云南地区强紫外线下由维生素D诱导的miR-22引起先兆子痫高发的致病机理研究

Preeclampsia is a kind of disease of pregnancy involved by multiple systems of organ, caused by many factors. The prevalence varied from region to region. Till now, the pathogenesis of PE is not known. Placenta was believed to be the main causes of the disease. The high altitude in the Yunnan province leading to the extra longer sunlight and stronger uv light make people produce the vitamin D discrepant with the people living in the plain, which is proposed to be the inducement of PE. The preview reports suggested that the level of miR-22 in PE placenta is higher than the normal placenta. The results suggested that miR-22 may be involved in the process of pathogenesis of PE. The project is attempted to study the relationship between the vitamin D produce and miR-22 in the immortalized cell lines. The differential gene expression and miR-22 level will be further validated in vitro. Finally, the mechanisms of control of miR-22 expression patterning which has emerged as a highly promising biomarker for PE will be further elucidate. This study might shed new insights into the early detection and treatment of human PE.

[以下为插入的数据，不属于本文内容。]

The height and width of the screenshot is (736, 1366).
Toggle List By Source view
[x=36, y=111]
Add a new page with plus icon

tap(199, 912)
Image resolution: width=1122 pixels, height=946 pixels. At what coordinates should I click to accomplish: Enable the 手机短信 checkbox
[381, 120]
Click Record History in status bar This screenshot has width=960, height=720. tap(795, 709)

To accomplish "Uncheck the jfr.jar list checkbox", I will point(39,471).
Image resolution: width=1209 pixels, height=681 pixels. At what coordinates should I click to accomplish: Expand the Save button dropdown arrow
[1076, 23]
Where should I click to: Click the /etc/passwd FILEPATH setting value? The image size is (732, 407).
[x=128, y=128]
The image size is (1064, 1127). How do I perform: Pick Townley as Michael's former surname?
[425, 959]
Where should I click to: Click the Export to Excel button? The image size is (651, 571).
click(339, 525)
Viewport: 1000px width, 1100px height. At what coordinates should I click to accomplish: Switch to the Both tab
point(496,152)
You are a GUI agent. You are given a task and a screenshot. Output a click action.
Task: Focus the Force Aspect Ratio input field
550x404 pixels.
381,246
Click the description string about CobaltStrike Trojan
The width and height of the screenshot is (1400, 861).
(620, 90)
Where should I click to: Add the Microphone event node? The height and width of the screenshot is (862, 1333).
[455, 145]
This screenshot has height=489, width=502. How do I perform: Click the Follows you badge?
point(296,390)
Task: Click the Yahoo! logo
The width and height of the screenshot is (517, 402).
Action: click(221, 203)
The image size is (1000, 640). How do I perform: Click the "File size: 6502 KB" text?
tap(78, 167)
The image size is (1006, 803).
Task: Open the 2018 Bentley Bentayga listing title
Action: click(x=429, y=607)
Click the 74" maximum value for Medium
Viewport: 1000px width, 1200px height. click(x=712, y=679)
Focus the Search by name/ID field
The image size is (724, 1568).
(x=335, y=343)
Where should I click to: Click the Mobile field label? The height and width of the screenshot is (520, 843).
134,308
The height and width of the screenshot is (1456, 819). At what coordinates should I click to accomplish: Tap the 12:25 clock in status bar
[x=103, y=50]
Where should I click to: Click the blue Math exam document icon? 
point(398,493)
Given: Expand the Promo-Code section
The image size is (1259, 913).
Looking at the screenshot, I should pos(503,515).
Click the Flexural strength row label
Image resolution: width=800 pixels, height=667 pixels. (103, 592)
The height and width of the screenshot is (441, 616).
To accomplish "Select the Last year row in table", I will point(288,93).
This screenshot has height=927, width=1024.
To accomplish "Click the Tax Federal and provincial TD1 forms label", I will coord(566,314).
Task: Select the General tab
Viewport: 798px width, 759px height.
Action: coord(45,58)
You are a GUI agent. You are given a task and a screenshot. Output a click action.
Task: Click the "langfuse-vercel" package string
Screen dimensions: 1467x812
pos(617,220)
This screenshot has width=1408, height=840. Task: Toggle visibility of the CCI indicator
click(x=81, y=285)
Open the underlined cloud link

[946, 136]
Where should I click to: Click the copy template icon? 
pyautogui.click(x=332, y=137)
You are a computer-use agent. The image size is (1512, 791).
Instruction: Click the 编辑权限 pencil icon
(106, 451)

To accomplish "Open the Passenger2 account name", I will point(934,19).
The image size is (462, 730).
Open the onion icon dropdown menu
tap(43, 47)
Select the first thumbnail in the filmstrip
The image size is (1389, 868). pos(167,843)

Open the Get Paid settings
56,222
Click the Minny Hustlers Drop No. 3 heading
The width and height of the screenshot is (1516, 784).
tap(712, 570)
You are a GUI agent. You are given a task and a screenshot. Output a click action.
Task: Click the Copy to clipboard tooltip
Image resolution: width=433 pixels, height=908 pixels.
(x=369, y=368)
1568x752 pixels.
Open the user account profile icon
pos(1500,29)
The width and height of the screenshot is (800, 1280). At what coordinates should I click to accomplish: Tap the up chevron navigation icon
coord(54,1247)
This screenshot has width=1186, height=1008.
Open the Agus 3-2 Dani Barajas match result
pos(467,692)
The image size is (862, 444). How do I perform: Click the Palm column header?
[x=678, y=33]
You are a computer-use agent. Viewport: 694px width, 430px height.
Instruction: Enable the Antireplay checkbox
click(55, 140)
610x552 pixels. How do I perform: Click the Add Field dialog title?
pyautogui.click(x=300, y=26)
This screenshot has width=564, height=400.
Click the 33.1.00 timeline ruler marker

先兆子痫是一种妊娠期特有的严重危害孕妇及胎儿健康的疾病。至今仍无有效预防及治疗手段，发病机制不明。本研究组观察到高海拔云南地区，发病率高于其它平原地区，并且因四季而不同。因此，推测紫外线照射强度增加引起的维生素D合成的差异可能是造成云南地区先兆子痫发病的原因之一。miRNA作为体内调控基因表达的重要表观遗传机制，并且先兆子痫特性与表观遗传机制特征相似。因此结合文献报道，本研究组对维生素D诱导改变的miRNA进行了检测，结果显示先兆子痫组与正常孕妇间1,25(OH)2D3的含量存在差异。并且与正常胎盘相比，先兆子痫胎盘所表达的miR-22升高。基于此线索，本课题拟讨论维生素D，miR-22与先兆子痫发生的关系。并研究miR-22在先兆子痫中的相关调控机制，旨在弄清先兆子痫的分子病理机制，为先兆子痫的治疗提供新的靶标。并为研究评估miR-22是否可用于先兆子痫的早期预测和诊断提供研究基础。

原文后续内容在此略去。